Chapter XII - The Trail of the Gods
In the fall of the year, when the days were shortening and the bite
of the frost was coming into the air, White Fang got his chance for
liberty. For several days there had been a great hubbub in the
village. The summer camp was being dismantled, and the tribe, bag
and baggage, was preparing to go off to the fall hunting. White
Fang watched it all with eager eyes, and when the tepees began to
come down and the canoes were loading at the bank, he understood.
Already the canoes were departing, and some had disappeared down
Quite deliberately he determined to stay behind. He waited his
opportunity to slink out of camp to the woods. Here, in the
running stream where ice was beginning to form, he hid his trail.

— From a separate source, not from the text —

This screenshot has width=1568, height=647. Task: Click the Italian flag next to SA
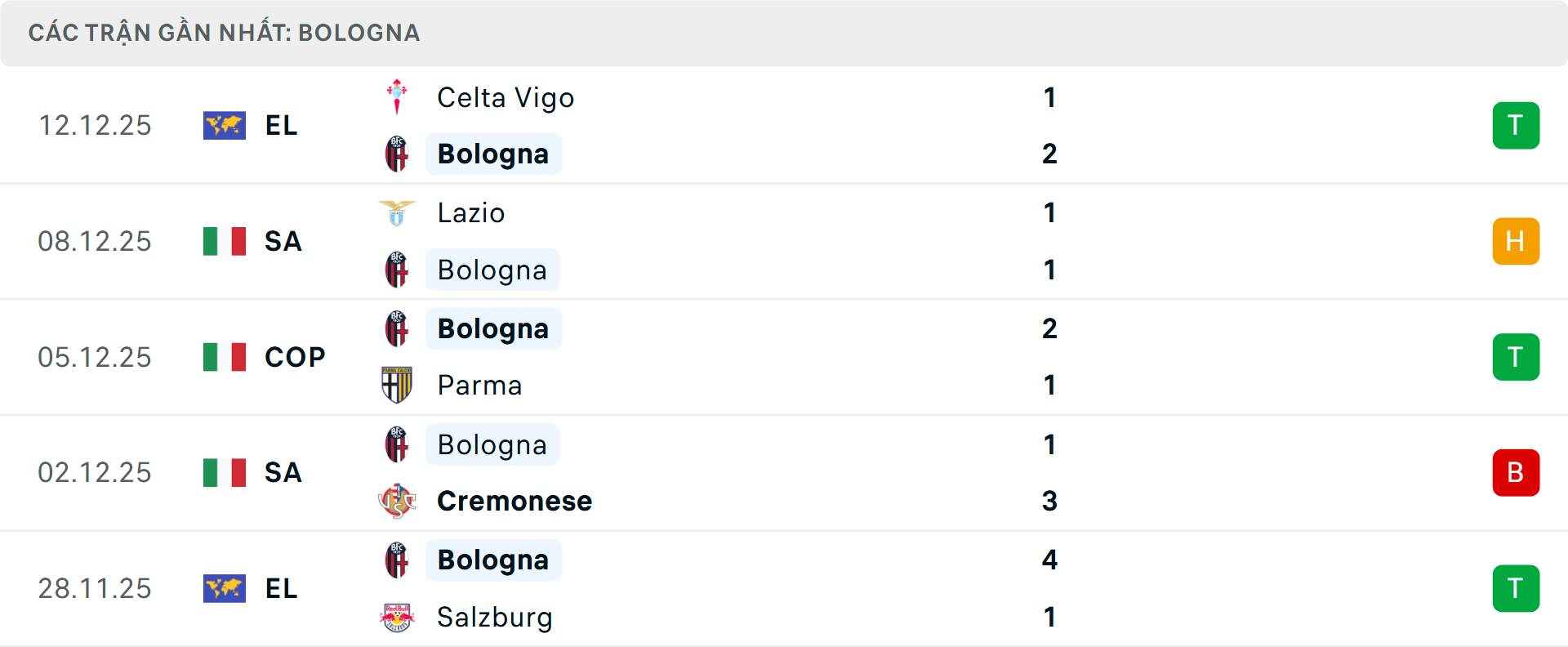click(x=225, y=241)
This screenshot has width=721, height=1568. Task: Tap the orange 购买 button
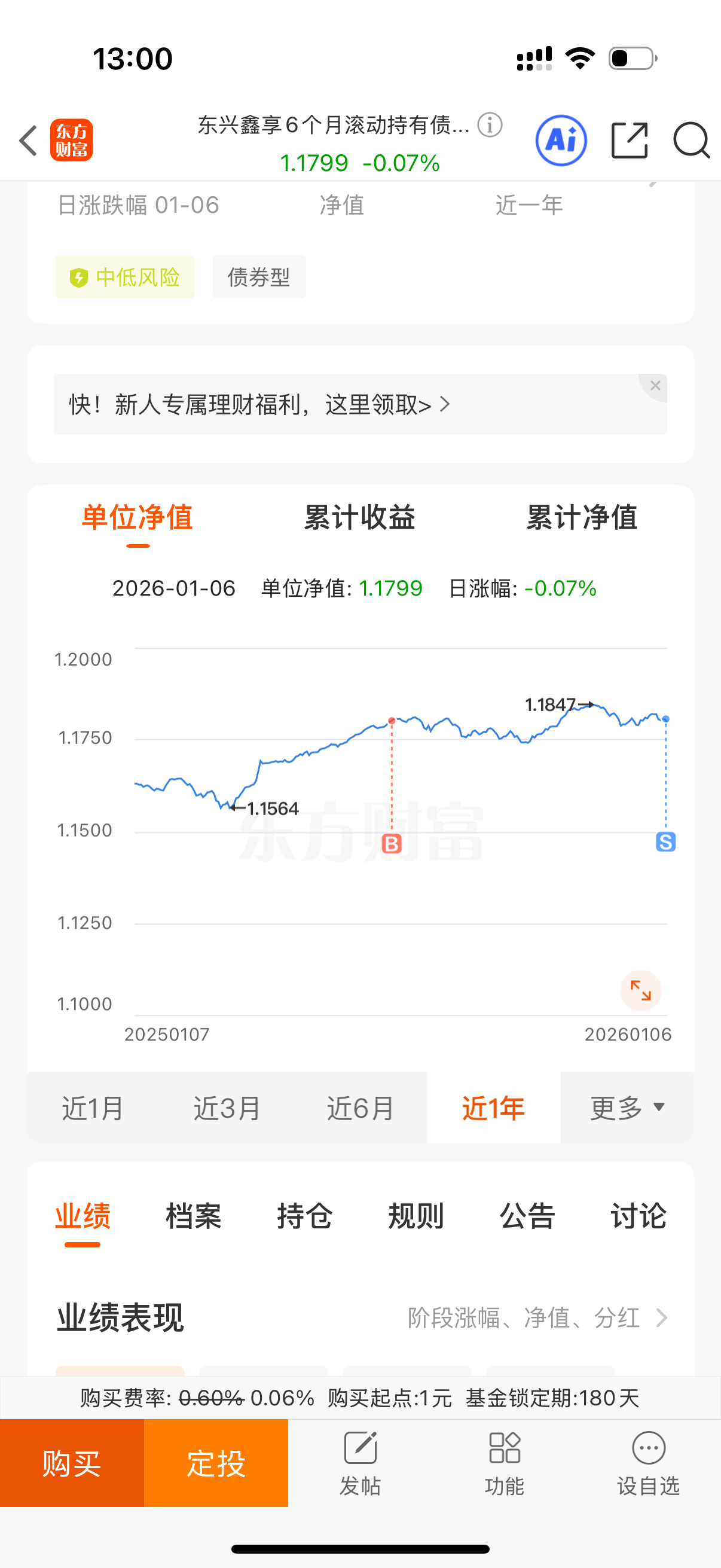tap(72, 1463)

Then he crawled into the heart of a dense thicket and waited. The
time passed by, and he slept intermittently for hours. Then he was
aroused by Grey Beaver's voice calling him by name. There were
other voices. White Fang could hear Grey Beaver's squaw taking
part in the search, and Mit-sah, who was Grey Beaver's son.
White Fang trembled with fear, and though the impulse came to crawl
out of his hiding-place, he resisted it. After a time the voices
died away, and some time after that he crept out to enjoy the
success of his undertaking. Darkness was coming on, and for a
while he played about among the trees, pleasuring in his freedom.
Then, and quite suddenly, he became aware of loneliness. He sat
down to consider, listening to the silence of the forest and
perturbed by it. That nothing moved nor sounded, seemed ominous.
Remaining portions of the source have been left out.